═══ 提示文 ═══

過日のこと。
祝島について早々、いつもの小屋へ挨拶によると
出迎えてくれたのはヒトではなく、組みあわされた木材だった。
思わず見いる。
ここは、これまでに、伝馬船の模型づくりや
千石船やトロール船の模型もみせてもらった船大工さんの小屋。
祝島で毎日のように船にのるうちに自分はどうやら船好きと気づき、
せっせと通うようになっていた。
そこでいま、中世の船を再現中なのだ。
声がする方へと歩くと、小屋の外で
4月よりも陽に焼けたいつものお顔が並んでいた。
ビールをわけていただき再会をよろこぶ。
しかも今回は
中世の船を再現する場に出会えたばかりか
その超難関作業にも立ちあえ、望外の喜びに。
作業を見ていてもいいと言っていただけたので、
気がつくと丸一日、わたしは船づくりを見学させてもらった。
こんなに幸運でいいんだろうか。
そういえば、わたしが生まれ育った家は
船をデザインして建てられた家という。
ひょっとして船ハウスで育った縁ゆえか?
…ともあれ、写真も撮らせていただけたうえ
ブログ掲載も了解していただけたので、眼福をすこしお裾わけ。
これは、船底にする材木の下で火を燃やし
熱で材木をあたためてカーブをつけているところ。
木が燃えないように表面を水でぬらす。

═══ 提供データ ═══

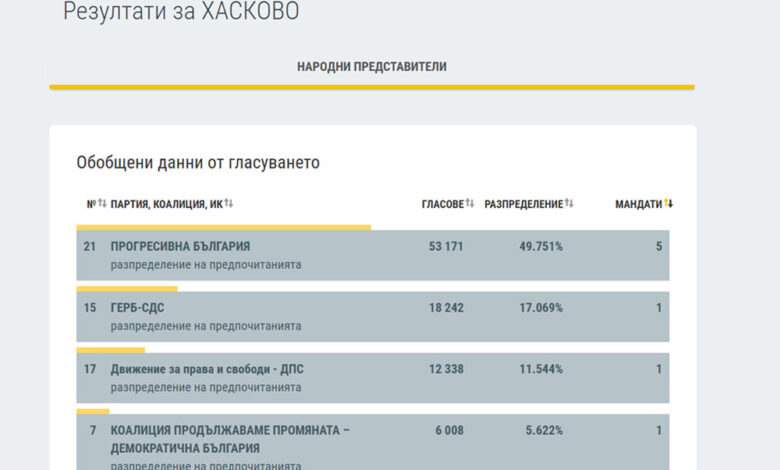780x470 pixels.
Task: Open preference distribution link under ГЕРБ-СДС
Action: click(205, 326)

═══
═══ 提供データ ═══

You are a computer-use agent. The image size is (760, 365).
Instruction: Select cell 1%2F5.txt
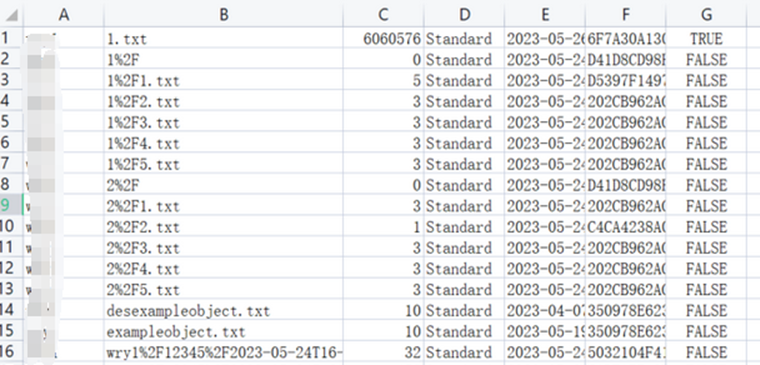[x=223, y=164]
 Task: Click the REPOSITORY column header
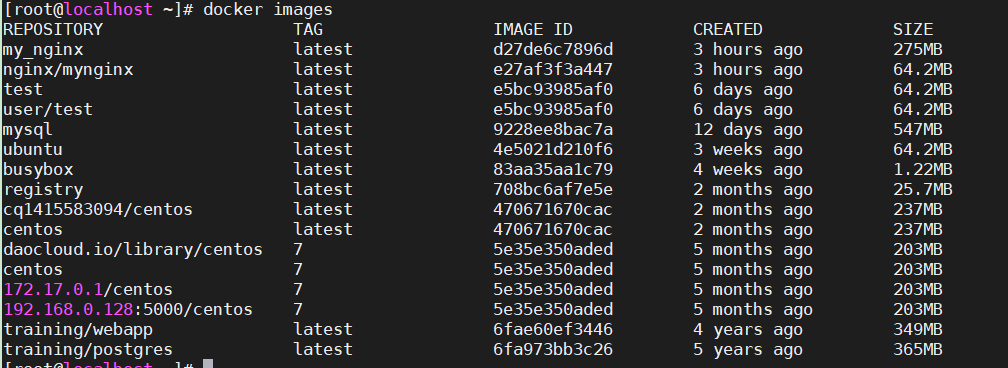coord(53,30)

═══

依頼文: 祝島の船大工の小屋を訪ねた文章を、一字も変えずに全文繰り返すこと。 ここでは記録はまったく使わない。

この問題の解答:
過日のこと。
祝島について早々、いつもの小屋へ挨拶によると
出迎えてくれたのはヒトではなく、組みあわされた木材だった。
思わず見いる。
ここは、これまでに、伝馬船の模型づくりや
千石船やトロール船の模型もみせてもらった船大工さんの小屋。
祝島で毎日のように船にのるうちに自分はどうやら船好きと気づき、
せっせと通うようになっていた。
そこでいま、中世の船を再現中なのだ。
声がする方へと歩くと、小屋の外で
4月よりも陽に焼けたいつものお顔が並んでいた。
ビールをわけていただき再会をよろこぶ。
しかも今回は
中世の船を再現する場に出会えたばかりか
その超難関作業にも立ちあえ、望外の喜びに。
作業を見ていてもいいと言っていただけたので、
気がつくと丸一日、わたしは船づくりを見学させてもらった。
こんなに幸運でいいんだろうか。
そういえば、わたしが生まれ育った家は
船をデザインして建てられた家という。
ひょっとして船ハウスで育った縁ゆえか?
…ともあれ、写真も撮らせていただけたうえ
ブログ掲載も了解していただけたので、眼福をすこしお裾わけ。
これは、船底にする材木の下で火を燃やし
熱で材木をあたためてカーブをつけているところ。
木が燃えないように表面を水でぬらす。